Supplied text:

- Opening Delimiter -

Among the twenty in the house there were enough for a minyan and the evening prayers were whispered in unison. Then bread was doled out—cooking was avoided lest the smoke from the chimney attract attention to the house—and the terror of the night descended. From the distance came the sound of screams and the glow of fires.

Early the next day a new problem arose. There was no running water in the house. Water was brought daily in buckets from a well some blocks away and stored in a barrel. The twenty had consumed whatever water there was in the house. By noon thirst began to assert itself.

It was then that Father acted. Without saying a word he took the two buckets and went out by the rear door. We watched his progress. Groups of peasants were once again roaming the street, some sober, others drunk. We saw Father nodding a greeting to them and going on his way. Then he was stopped. He was still in sight but too far away for us to hear what was being said. He put the buckets on the ground. The peasants were saying something, then one of them pulled a long knife from the legging of his boot. The knife was passed around and examined. The group seemed to be going through some terrifying mummery.

- Closing Delimiter -

Required actions:
1 > In the passage about the twenty in the house, why was cooking avoided?
2 > Carry on the passage about the twenty in the house from its last sentence.
The listing has no connection to the passage about the twenty in the house.

[Stored records]
- Opening Delimiter -

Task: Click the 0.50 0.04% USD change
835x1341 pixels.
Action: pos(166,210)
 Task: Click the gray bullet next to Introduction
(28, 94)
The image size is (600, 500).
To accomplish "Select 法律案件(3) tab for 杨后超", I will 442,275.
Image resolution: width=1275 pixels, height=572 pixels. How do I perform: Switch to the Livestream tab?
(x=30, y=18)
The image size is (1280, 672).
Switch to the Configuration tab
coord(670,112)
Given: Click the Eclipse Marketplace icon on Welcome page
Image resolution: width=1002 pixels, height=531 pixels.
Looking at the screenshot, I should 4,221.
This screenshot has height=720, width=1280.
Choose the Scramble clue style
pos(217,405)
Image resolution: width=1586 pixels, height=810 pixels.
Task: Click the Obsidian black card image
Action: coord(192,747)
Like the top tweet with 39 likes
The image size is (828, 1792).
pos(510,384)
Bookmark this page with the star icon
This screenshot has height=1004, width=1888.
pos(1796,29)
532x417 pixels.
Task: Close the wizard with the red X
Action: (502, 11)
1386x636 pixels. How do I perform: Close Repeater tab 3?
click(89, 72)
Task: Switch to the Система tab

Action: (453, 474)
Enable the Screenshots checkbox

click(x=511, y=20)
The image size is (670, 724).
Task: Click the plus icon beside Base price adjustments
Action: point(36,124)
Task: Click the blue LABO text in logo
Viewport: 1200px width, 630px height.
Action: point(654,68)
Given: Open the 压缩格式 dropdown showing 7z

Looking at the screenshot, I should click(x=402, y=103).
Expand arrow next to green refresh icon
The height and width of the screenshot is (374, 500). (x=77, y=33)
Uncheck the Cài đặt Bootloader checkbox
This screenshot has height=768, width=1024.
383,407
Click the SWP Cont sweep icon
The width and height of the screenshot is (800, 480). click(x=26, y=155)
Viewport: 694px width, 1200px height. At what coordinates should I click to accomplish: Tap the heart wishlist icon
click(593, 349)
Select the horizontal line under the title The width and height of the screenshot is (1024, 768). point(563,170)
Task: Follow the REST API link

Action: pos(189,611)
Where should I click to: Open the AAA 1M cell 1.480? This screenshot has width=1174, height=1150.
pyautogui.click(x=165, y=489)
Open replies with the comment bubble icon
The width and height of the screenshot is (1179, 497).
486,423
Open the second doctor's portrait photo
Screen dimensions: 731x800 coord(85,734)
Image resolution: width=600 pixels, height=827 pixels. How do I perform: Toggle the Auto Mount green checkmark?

- Closing Delimiter -

Your written answers:
1 > So that smoke from the chimney would not draw attention to the house.

2 >
Mother stood near the window wringing her hands. All others who could had their eyes glued to the narrow strip of window glass between the shade and the frame. Animation was suspended.

Then we saw some of the peasants roar with laughter. One of them slapped Father on the back, and they left him. Steadily he went to the well and returned some minutes later. Three times he repeated the trip, till the barrel was full, then he put down the buckets without saying a word.

The second incident which I remembered took place at about the same time in the same place as the first. This one, too, involved a pogrom, but this time we were in hiding with a family of Gentile friends. In the course of the hasty exodus from home the family treasures, which had been packed in a sack in anticipation of the event, had been left behind. Some hours after we reached our refuge, when things seemed to have quieted down somewhat, Father went to retrieve the “valuables” accumulated in the course of a lifetime. He did not fare so well this time. He returned a while later carrying the sack, but his mouth was bleeding and he had lost two teeth on this mission. He joined us in our allotted alien corner in a stranger’s house and sat down quietly.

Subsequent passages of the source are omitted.